Post by printandpolish on Jun 13, 2007 6:40:19 GMT -5
Good Influences
It was an easy job, Dallas explained. In and out, probably a couple hundred bucks apiece. He didn’t need to carry a heater or actually steal the stuff, just distract the owner. Cake. Practically free money.
Johnny looked at Dally dubiously. It sounded great – almost too good to be true.
If something sounds too good to be true, dear, it likely is. Old saying, but the old sayings last because they’re true.
Who told him that? Johnny couldn’t remember.
“Dammit, Johnny, are you listenin’ to me?”
Johnny forced his attention back to Dally, who was pulling on a cigarette, looking at him irritably. “Yeah, Dal, I hear you. Down at Mr. Carson’s liquor store.”

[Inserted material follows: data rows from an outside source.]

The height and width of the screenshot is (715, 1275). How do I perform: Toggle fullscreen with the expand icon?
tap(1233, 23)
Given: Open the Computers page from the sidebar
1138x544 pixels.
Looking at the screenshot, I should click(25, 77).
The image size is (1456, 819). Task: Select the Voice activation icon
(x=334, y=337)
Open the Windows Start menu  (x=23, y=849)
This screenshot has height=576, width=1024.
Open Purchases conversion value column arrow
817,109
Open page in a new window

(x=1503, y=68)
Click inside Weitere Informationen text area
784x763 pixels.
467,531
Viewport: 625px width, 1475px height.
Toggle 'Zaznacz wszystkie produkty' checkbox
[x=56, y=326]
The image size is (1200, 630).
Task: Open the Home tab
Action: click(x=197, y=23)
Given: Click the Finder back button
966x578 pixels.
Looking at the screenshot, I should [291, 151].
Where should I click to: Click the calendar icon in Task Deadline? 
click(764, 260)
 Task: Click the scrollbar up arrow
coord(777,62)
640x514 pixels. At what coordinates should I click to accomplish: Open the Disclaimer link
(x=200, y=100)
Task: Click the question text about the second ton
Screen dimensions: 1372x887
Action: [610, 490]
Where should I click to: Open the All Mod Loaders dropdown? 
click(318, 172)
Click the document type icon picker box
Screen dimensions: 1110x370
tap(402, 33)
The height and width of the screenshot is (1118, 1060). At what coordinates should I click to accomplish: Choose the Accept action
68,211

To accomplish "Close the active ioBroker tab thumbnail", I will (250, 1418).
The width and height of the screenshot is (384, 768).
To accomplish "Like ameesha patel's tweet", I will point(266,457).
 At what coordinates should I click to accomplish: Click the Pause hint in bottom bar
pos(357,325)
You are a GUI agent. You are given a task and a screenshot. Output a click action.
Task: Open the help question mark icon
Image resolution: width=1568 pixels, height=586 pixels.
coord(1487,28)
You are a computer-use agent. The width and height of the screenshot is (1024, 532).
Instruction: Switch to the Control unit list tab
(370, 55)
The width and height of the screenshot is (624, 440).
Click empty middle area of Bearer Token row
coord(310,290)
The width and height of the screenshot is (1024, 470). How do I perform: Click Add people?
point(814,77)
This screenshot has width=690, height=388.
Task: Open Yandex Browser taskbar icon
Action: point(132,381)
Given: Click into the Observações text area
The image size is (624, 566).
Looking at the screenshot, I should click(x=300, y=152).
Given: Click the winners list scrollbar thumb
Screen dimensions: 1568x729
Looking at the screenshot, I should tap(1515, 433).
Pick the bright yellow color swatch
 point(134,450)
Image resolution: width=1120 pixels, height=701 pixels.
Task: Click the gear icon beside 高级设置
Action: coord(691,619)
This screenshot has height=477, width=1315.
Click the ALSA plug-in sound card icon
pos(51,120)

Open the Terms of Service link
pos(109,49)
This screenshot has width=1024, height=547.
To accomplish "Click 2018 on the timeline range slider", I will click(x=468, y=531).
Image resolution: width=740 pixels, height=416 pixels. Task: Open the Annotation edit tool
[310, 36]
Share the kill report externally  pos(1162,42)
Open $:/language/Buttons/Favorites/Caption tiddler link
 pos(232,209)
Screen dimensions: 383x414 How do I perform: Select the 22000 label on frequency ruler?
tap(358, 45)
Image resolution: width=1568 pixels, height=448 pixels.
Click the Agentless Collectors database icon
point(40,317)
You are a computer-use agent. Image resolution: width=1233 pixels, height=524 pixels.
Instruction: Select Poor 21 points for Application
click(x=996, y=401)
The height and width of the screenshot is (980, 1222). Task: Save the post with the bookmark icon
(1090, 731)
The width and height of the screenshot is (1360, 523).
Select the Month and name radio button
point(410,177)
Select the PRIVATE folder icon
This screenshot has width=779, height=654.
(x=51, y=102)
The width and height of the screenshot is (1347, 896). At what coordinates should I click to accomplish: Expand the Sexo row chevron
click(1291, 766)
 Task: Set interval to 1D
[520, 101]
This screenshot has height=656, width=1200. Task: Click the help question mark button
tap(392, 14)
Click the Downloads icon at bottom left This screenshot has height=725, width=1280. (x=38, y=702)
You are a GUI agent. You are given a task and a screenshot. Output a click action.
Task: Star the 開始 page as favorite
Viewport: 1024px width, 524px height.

“Yeah. You go in, wander around for a couple of minutes, then try to buy something. Anything, don’t matter, ’cause old man Carson won’t sell it to you. Argue with him, try to convince him, then get out of there. Me and Tim’ll go into the storeroom through the back door. As long as you keep him occupied, we can be out of there in less than five minutes.” Dally’s eyes gleamed in anticipation. “You know how many bottle and cases we can fit in Buck’s T-bird?”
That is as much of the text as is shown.